Background: preterm birth (PTB at < 37 weeks' gestation) is the leading cause of death worldwide in children under five years. Approximately 10.6% of live births (14.8 million infants) each year are premature, with 81% of preterm births in Asia and sub-Saharan Africa. Developing clinical guidelines to prevent PTB in low- and middle-income (LMIC) settings, where the preterm birth rates are highest, requires drawing on existing evidence that is largely reliant on research data gathered in high-income settings. We sought to explore the extent to which systematic review evidence considers generalizability of findings to LMIC settings, and the settings in which primary data are gathered.
- identify existing systematic reviews that have explored interventions to reduce the risk of preterm birth;
- describe the proportion of primary studies included in the reviews undertaken in LMICs;
- describe the effectiveness of the interventions;
- explore the methods used in systematic reviews to consider generalizability of findings across diverse contexts.
Methods: a mapping review described the evidence across a range of interventions, implemented during pregnancy to prevent spontaneous PTB. Systematic searches of electronic databases identified 188 systematic reviews for inclusion.
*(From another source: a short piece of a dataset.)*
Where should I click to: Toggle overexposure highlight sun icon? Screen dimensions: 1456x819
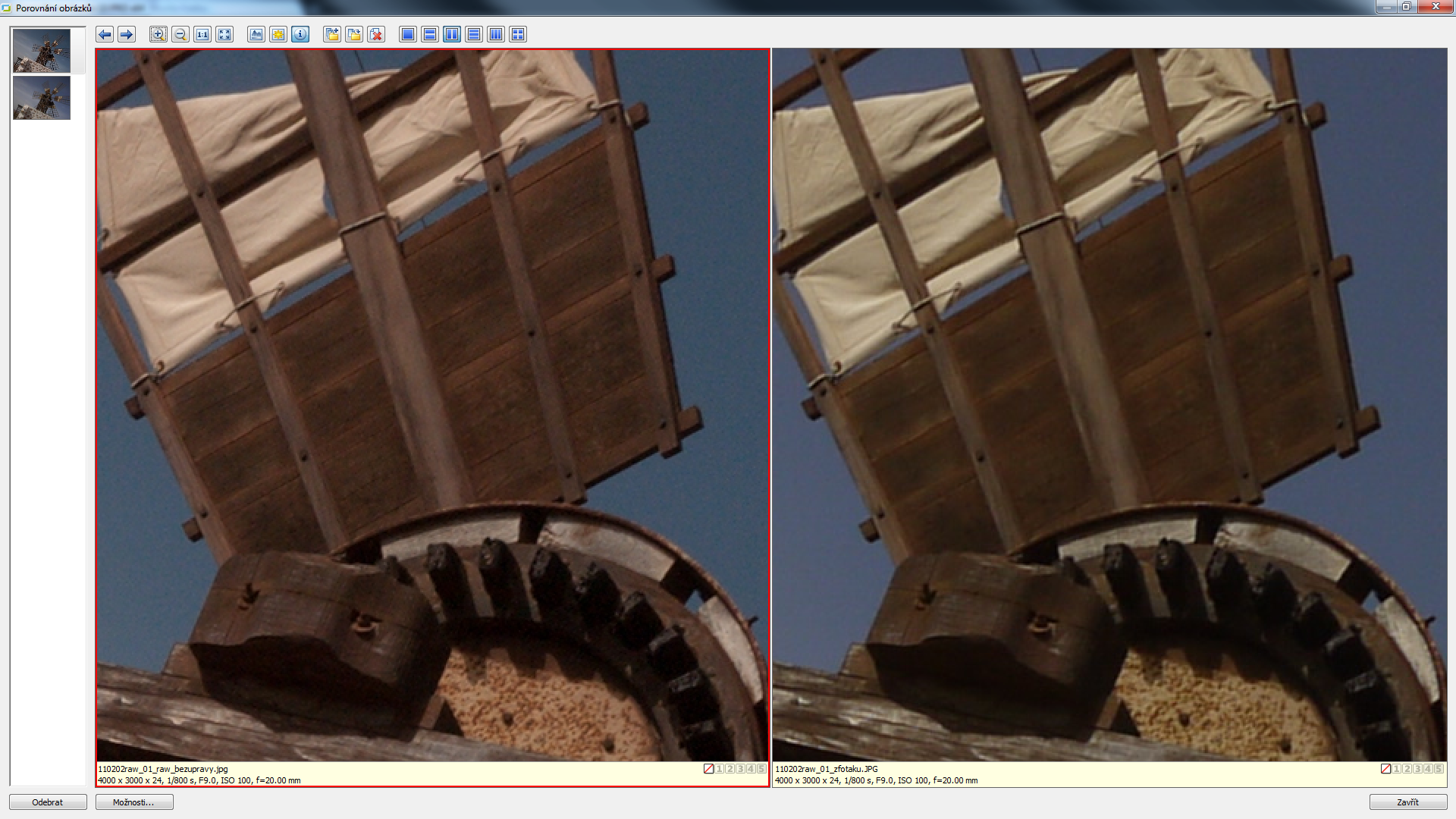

We abstracted data and subjected findings to a narrative synthesis. If reported, we classified the countries where the primary studies were undertaken using World Bank categories.
Results: we included 188 systematic reviews addressing the following interventions: healthcare delivery and health systems (n = 18), predicting risk of PTB (n = 18), lifestyle changes (n = 15), nutritional interventions (n = 36) periodontal disease treatment (n = 23), influenza vaccination (n = 2), infection screening and treatment (18 reviews), cerclage (n = 19), corticosteroids (n = 10), cervical pessary (n = 6) and progesterone (n = 23).
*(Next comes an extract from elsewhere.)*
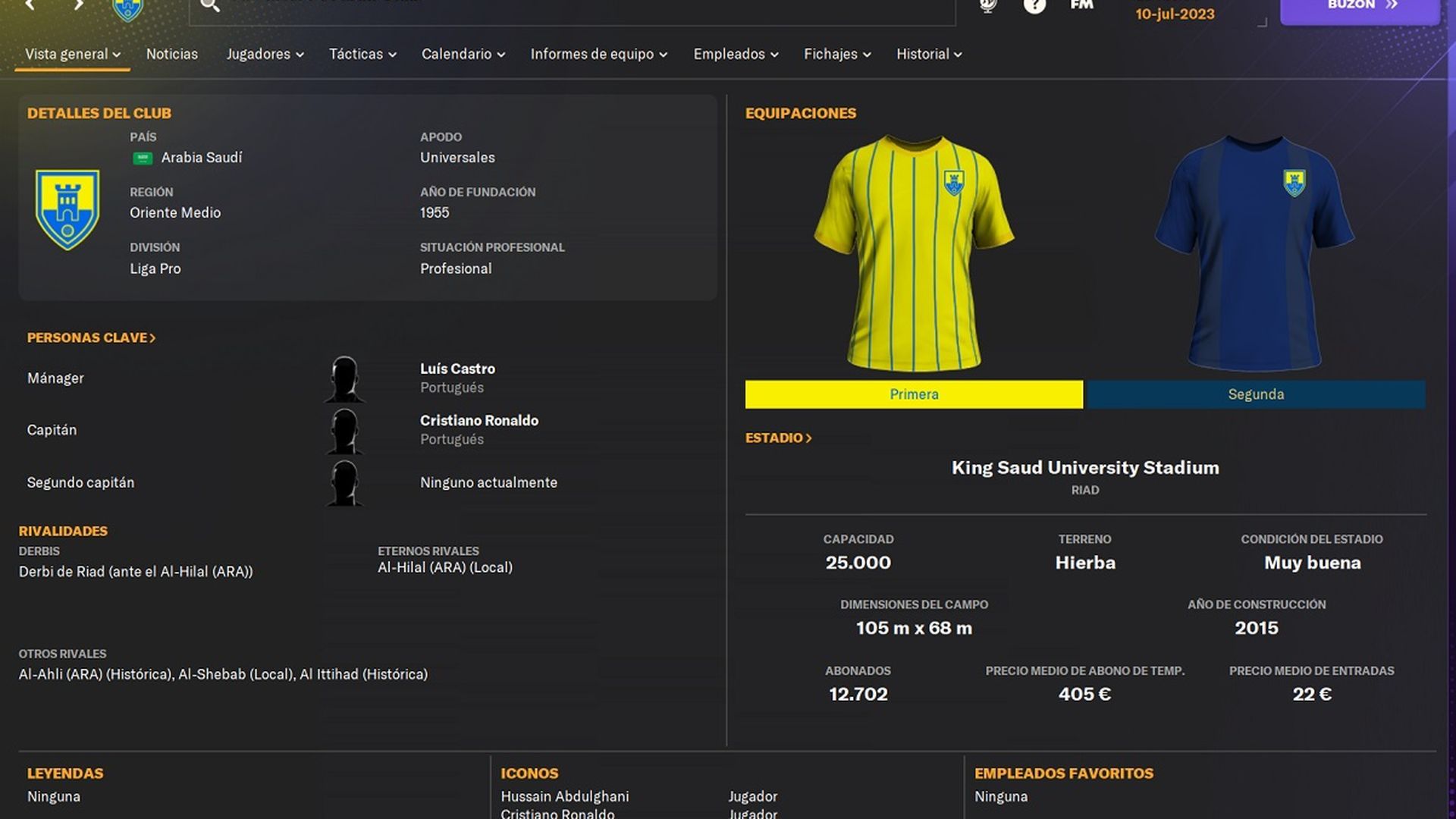The image size is (1456, 819).
Task: Expand the Fichajes menu
Action: (836, 55)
We found a lack of consistency between reviews on the effects on PTB and an absence of strong evidence supporting existing interventions in reducing PTB. Twenty-eight per cent of reviews did not report the country where the primary studies were undertaken suggesting a poor understanding of the influence of context on PTB outcomes. The proportion of studies undertaken in LMICs varied across intervention types. We found that there is very little data from low-income countries, with most LMIC data derived from lower middle- and middle-income countries.
Conclusions: this review describes the current evidence published over the last decade, on interventions to reduce the risk of PTB. We suggest an inverse care pattern of evidence with the least amount of evaluation occurring in those contexts where PTB rates are highest. The extent to which findings can be generalized to different contexts has been largely unexplored in the existing evidence reviews. The lack of data to support effective interventions in LMIC contexts has implications for the development of contextually relevant clinical guidelines.